Reducing long-term remedial costs by transport modeling optimization.

作者信息

Becker David, Minsker Barbara, Greenwald Robert, Zhang Yan, Harre Karla, Yager Kathleen, Zheng Chunmiao, Peralta Richard

机构信息

US Army Corps of Engineers, Hazardous, Toxic, and Radioactive Waste Center of Expertise, 12565 W. Center Road, Omaha, NE 68144-3869, USA.

出版信息

Ground Water. 2006 Nov-Dec;44(6):864-75. doi: 10.1111/j.1745-6584.2006.00242.x.

Abstract

The Department of Defense (DoD) Environmental Security Technology Certification Program and the Environmental Protection Agency sponsored a project to evaluate the benefits and utility of contaminant transport simulation-optimization algorithms against traditional (trial and error) modeling approaches. Three pump-and-treat facilities operated by the DoD were selected for inclusion in the project. Three optimization formulations were developed for each facility and solved independently by three modeling teams (two using simulation-optimization algorithms and one applying trial-and-error methods).

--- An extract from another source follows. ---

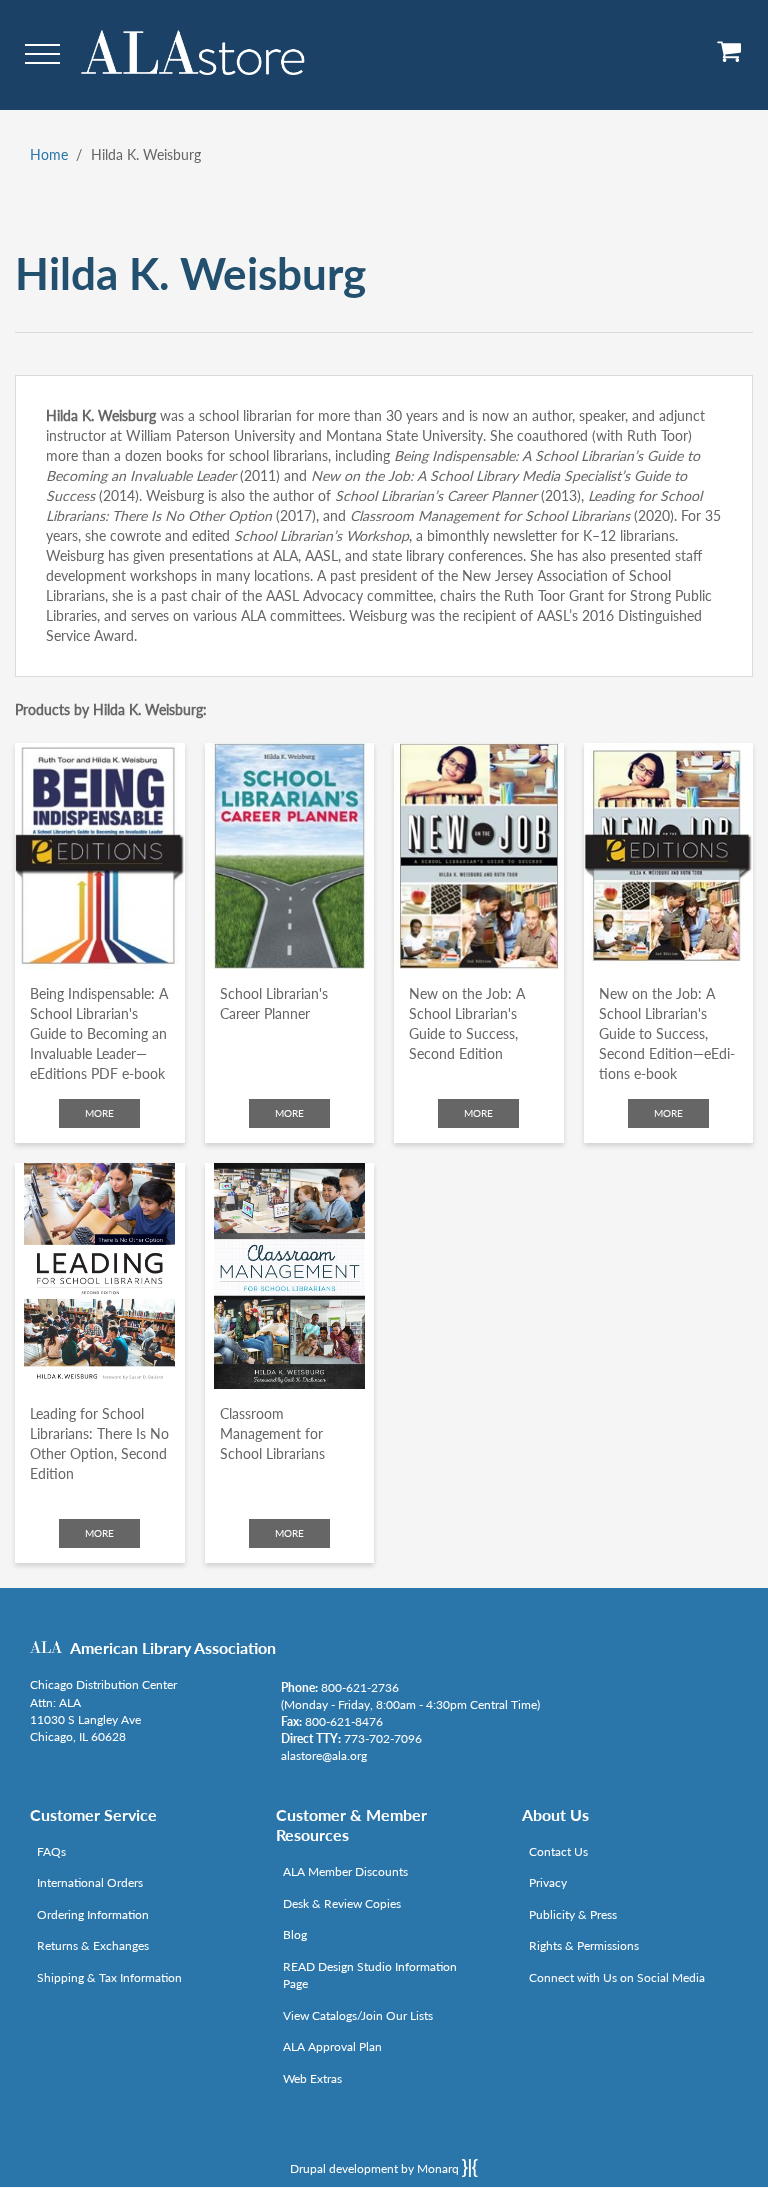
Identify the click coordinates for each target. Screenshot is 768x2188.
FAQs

The results clearly indicate that simulation-optimization methods are able to search a wider range of well locations and flow rates and identify better solutions than current trial-and-error approaches. The solutions found were 5% to 50% better than those obtained using trial-and-error (measured using optimal objective function values), with an average improvement of approximately 20%. This translated into potential savings ranging from 600,000 dollars to 10,000,000 dollars for the three sites. In nearly all cases, the cost savings easily outweighed the costs of the optimization. To reduce computational requirements, in some cases the simulation-optimization groups applied multiple mathematical algorithms, solved a series of modified subproblems, and/or fit "meta-models" such as neural networks or regression models to replace time-consuming simulation models in the optimization algorithm. The optimal solutions did not account for the uncertainties inherent in the modeling process. This project illustrates that transport simulation-optimization techniques are practical for real problems. However, applying the techniques in an efficient manner requires expertise and should involve iterative modification to the formulations based on interim results.

摘要

美国国防部(DoD)环境安全技术认证计划和美国环境保护局赞助了一个项目,旨在评估污染物运移模拟优化算法相对于传统(试错法)建模方法的优势和实用性。该项目选取了国防部运营的三个抽提处理设施。针对每个设施开发了三种优化公式,并由三个建模团队独立求解(两个团队使用模拟优化算法,一个团队采用试错法)。结果清楚地表明,模拟优化方法能够搜索更广泛的井位和流量范围,并且比当前的试错法能找到更好的解决方案。找到的解决方案比使用试错法得到的方案(以最优目标函数值衡量)要好5%至50%,平均改善约20%。这为三个场地带来了60万美元至1000万美元的潜在节省。几乎在所有情况下,成本节省都轻松超过了优化成本。为了降低计算需求,在某些情况下,模拟优化团队应用了多种数学算法,求解了一系列修改后的子问题,和/或拟合了“元模型”,如神经网络或回归模型,以在优化算法中取代耗时的模拟模型。最优解未考虑建模过程中固有的不确定性。该项目表明,运移模拟优化技术对于实际问题是可行的。然而,以高效方式应用这些技术需要专业知识,并且应根据中期结果对公式进行迭代修改。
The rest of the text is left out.